By Tom McLaughlin People who experience incarceration have poorer cardiovascular health across a wide range of indicators, especially poor diet, smoking, and high blood pressure, according to new Rutgers University–Camden research.

“We found the effects to be particularly damaging among white men and women compared to their Black counterparts,” says co-author Dan Semenza, an assistant professor at Rutgers–Camden.

Semenza and research co-authors Alexander Testa, from the University of Texas; Dylan Jackson, from Johns Hopkins University; and Michael Vaughn, from St. Louis University, examine the pathways through which incarceration leads to poorer cardiovascular health in their paper, “Incarceration and Cardiovascular Health: Multiple mechanisms within an intersectional framework,” published in the Journal of Criminal Justice.

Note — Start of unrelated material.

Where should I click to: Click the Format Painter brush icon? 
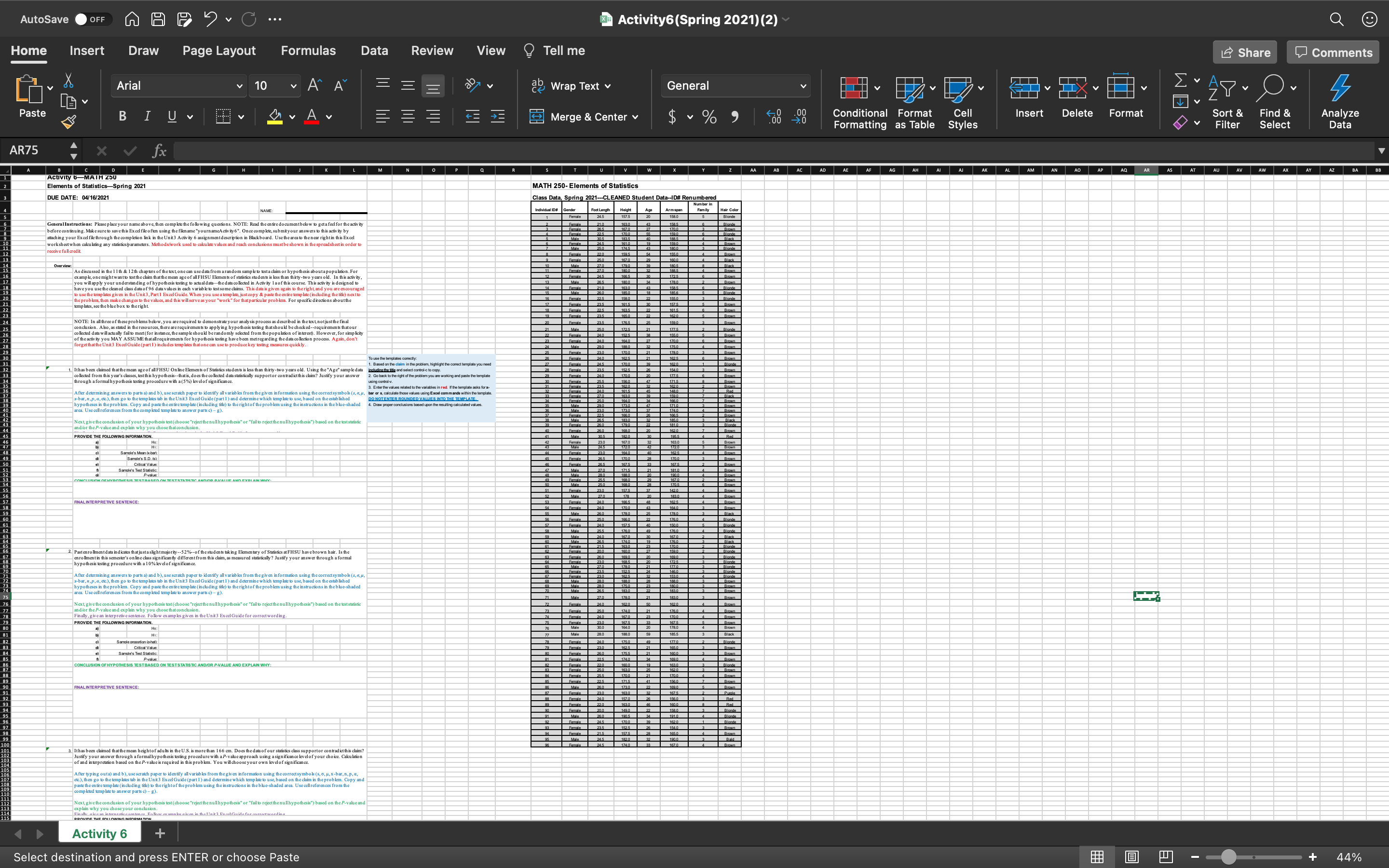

The researchers used data from the Add Health study – an extensive, nationally representative longitudinal survey – to assess the relationship between incarceration and a composite measure of cardiovascular health. The expansive survey began following adolescents in 1994 and follows up with them periodically to release new waves of data. The researchers looked specifically at wave four, when the participants ranged from 24 to 34 years of age.

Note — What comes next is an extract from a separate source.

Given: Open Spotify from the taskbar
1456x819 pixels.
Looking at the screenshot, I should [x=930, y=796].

Semenza notes that the new cardiovascular health study is novel in that it takes into account self-report indicators – personal responses about health – as well as biomarker indicators, including blood pressure, cholesterol levels, and blood glucose.

“We were able to put all of these different dimensions together,” says Semenza. “It creates a really multidimensional way of thinking about heart health that is more than just looking at blood pressure or BMI separately.”

While previous studies have shown poor heart health among people who have been incarcerated, this new Rutgers University–Camden study dives deeper to determine the underlying mechanisms, such as material hardship, drug dependence, and poor access to health care, which help explain why that is the case.

Dan Semenza

Dan Semenza

“All of these indicators, which are consequences or ‘fallout’ from incarceration experiences, now show a correspondence to poor heart health as well,” he says.

Semenza further notes that the study is also unique in that it uses an intersectional framework to consider how these underlying mechanisms might differ across groups defined by both race and gender.

“Various populations are affected by incarceration differently, so it’s important to think about how the groups we belong to can influence how incarceration affects health,” he says.

For instance, says the Rutgers–Camden researcher, he was surprised to find that white men and women experience the greatest negative impact of incarceration on cardiovascular health. He posits that Black men or women living in disadvantaged communities may have less access to quality healthcare or health insurance. So individuals in these groups may actually receive better health care while they are incarcerated than they normally receive outside of prison.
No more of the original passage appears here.